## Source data
-- Opening Marker --
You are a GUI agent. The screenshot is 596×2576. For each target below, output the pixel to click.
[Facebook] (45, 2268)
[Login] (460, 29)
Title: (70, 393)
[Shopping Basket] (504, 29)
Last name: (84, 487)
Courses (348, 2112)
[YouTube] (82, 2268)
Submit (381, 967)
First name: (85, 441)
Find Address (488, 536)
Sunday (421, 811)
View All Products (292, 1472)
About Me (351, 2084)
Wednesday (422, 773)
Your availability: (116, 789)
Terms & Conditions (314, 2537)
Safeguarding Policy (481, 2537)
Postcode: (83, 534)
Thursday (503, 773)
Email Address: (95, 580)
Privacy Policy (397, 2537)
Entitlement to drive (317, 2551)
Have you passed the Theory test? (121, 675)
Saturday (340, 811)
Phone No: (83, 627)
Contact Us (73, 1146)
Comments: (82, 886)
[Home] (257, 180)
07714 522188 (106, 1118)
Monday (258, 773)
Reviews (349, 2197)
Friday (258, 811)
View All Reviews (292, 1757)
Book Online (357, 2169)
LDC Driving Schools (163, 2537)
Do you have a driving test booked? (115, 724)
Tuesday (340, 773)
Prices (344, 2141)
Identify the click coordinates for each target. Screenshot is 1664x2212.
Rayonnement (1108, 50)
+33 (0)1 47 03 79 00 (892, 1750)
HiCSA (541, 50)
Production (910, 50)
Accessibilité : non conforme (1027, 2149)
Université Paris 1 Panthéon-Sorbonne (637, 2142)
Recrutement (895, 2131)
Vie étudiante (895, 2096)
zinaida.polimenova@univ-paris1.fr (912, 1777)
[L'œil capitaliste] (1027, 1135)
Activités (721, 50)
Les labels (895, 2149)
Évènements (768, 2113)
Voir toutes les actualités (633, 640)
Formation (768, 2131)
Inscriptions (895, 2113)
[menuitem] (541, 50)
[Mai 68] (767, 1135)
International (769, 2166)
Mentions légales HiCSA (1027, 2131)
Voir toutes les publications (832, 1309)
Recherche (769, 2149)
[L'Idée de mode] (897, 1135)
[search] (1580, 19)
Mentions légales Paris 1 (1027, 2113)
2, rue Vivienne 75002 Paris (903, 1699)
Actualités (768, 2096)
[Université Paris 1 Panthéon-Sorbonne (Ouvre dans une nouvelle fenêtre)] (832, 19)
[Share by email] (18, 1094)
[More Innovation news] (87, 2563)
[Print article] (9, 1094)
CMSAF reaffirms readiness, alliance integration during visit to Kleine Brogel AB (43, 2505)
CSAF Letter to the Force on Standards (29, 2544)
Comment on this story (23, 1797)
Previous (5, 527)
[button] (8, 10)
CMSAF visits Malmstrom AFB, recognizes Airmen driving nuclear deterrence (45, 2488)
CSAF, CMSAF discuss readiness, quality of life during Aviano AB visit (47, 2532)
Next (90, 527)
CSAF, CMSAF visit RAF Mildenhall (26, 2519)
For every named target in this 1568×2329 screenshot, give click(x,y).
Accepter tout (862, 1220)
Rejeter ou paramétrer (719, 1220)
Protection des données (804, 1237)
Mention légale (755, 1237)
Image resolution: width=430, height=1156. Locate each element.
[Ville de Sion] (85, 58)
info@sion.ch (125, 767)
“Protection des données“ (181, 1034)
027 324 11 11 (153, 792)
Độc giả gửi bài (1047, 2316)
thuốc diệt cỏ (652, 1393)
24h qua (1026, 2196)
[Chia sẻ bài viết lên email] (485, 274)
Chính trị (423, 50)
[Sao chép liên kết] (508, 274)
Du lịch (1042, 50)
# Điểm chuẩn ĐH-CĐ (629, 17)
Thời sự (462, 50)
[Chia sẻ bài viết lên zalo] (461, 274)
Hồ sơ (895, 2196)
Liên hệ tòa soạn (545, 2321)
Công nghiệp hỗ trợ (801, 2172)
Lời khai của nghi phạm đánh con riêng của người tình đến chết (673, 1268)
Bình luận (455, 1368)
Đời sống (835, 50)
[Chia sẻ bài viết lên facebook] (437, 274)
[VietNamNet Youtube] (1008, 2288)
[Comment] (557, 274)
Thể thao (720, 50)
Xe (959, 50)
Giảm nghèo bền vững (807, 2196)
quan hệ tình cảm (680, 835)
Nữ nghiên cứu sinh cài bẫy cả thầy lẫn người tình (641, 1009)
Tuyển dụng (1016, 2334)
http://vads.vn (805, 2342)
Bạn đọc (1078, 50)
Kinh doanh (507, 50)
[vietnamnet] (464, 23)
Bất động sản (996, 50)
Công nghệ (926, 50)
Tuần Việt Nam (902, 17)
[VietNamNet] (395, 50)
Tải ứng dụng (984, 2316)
-- Closing Marker --
Take exactly the lines from the one containing "Rejeter ou paramétrer (719, 1220)" through the one containing "[Chia sẻ bài viết lên facebook] (437, 274)" in the data above, and output them with nothing added.

## Answer section
Rejeter ou paramétrer (719, 1220)
Protection des données (804, 1237)
Mention légale (755, 1237)
Image resolution: width=430, height=1156. Locate each element.
[Ville de Sion] (85, 58)
info@sion.ch (125, 767)
“Protection des données“ (181, 1034)
027 324 11 11 (153, 792)
Độc giả gửi bài (1047, 2316)
thuốc diệt cỏ (652, 1393)
24h qua (1026, 2196)
[Chia sẻ bài viết lên email] (485, 274)
Chính trị (423, 50)
[Sao chép liên kết] (508, 274)
Du lịch (1042, 50)
# Điểm chuẩn ĐH-CĐ (629, 17)
Thời sự (462, 50)
[Chia sẻ bài viết lên zalo] (461, 274)
Hồ sơ (895, 2196)
Liên hệ tòa soạn (545, 2321)
Công nghiệp hỗ trợ (801, 2172)
Lời khai của nghi phạm đánh con riêng của người tình đến chết (673, 1268)
Bình luận (455, 1368)
Đời sống (835, 50)
[Chia sẻ bài viết lên facebook] (437, 274)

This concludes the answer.